[Text]:
⁂
The Care Quality Commission has issued a new warning notice to the Midlands trust after an inspection of the hospital earlier this month sparked concerns for the welfare of patients on its medical wards.
These concerns are separate from the trust’s maternity service, which, it was revealed on Tuesday, is now facing a police investigation alongside an NHS inquiry into more than 1,200 allegations of poor maternity care dating back to the 1970s.
In October, a patient at the hospital bled to death after a device used to access his bloodstream became inexplicably disconnected while he was receiving care on the renal unit.
The Health Service Journal reported the latest concerns related to the inappropriate use of bed rails and risks of patients falling from beds after several incidents. The CQC is also concerned about the trust’s use of powers to detain elderly or vulnerable patients on wards.
The concerns also include patients being at risk of abuse and learning from past incidents not being shared with staff.
Inspectors visited the trust on the 9 June and 10 June and as a result of what they saw, issued the trust with its fifth set of conditions and its third warning notice, which can lead to regulatory action including prosecution.
The Shrewsbury and Telford Trust has been rated inadequate by the regulator and placed into special measures.
It is subject to more than 20 conditions on its licence to provide services to the public.
The trust has the right to appeal against the CQC’s warning and conditions.
Heidi Smoult, CQC’s deputy chief inspector of hospitals, said: “In the last two years we have imposed conditions on the trusts registration on five occasions and issued three warning notices. The trust is in special measures and subject to close monitoring.
“At our most recent focused inspection in June, we identified some new and ongoing concerns around patient safety on the medical wards which led to enforcement action against the trust.
⁂
[Material supplied]:
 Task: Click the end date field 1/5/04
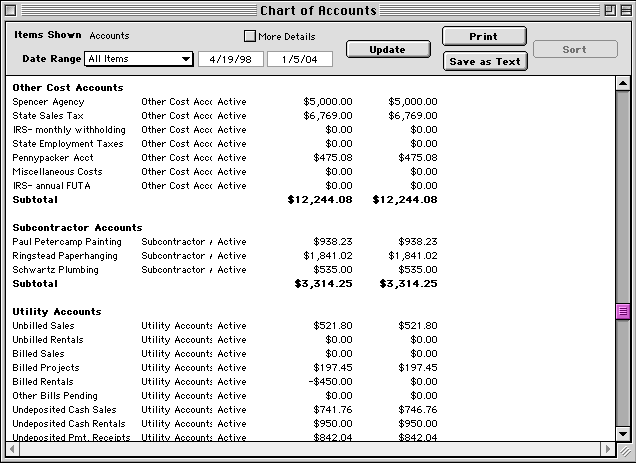(x=299, y=59)
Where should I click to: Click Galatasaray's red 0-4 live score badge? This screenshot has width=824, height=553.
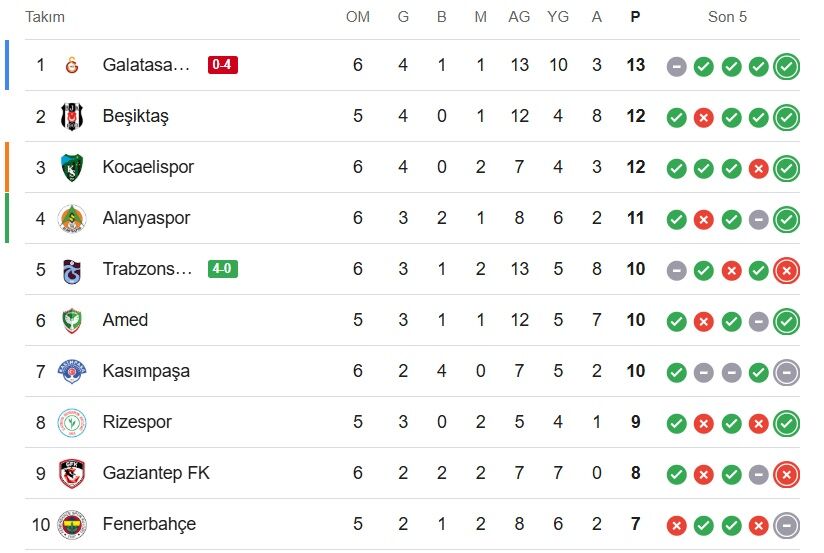223,65
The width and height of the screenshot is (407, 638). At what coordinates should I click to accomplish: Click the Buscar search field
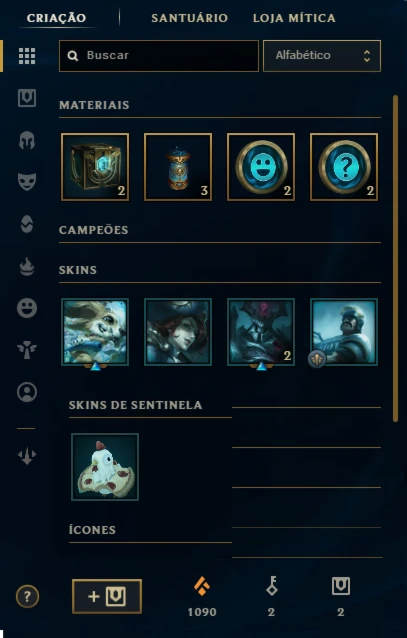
⁂
[Instructions for the task]:
Please revise the hospital trust text above from "The trust has" up to and including "to close monitoring.", replacing "warning notices" with "enforcement notices".

[Completed exercise]:
The trust has the right to appeal against the CQC’s warning and conditions.
Heidi Smoult, CQC’s deputy chief inspector of hospitals, said: “In the last two years we have imposed conditions on the trusts registration on five occasions and issued three enforcement notices. The trust is in special measures and subject to close monitoring.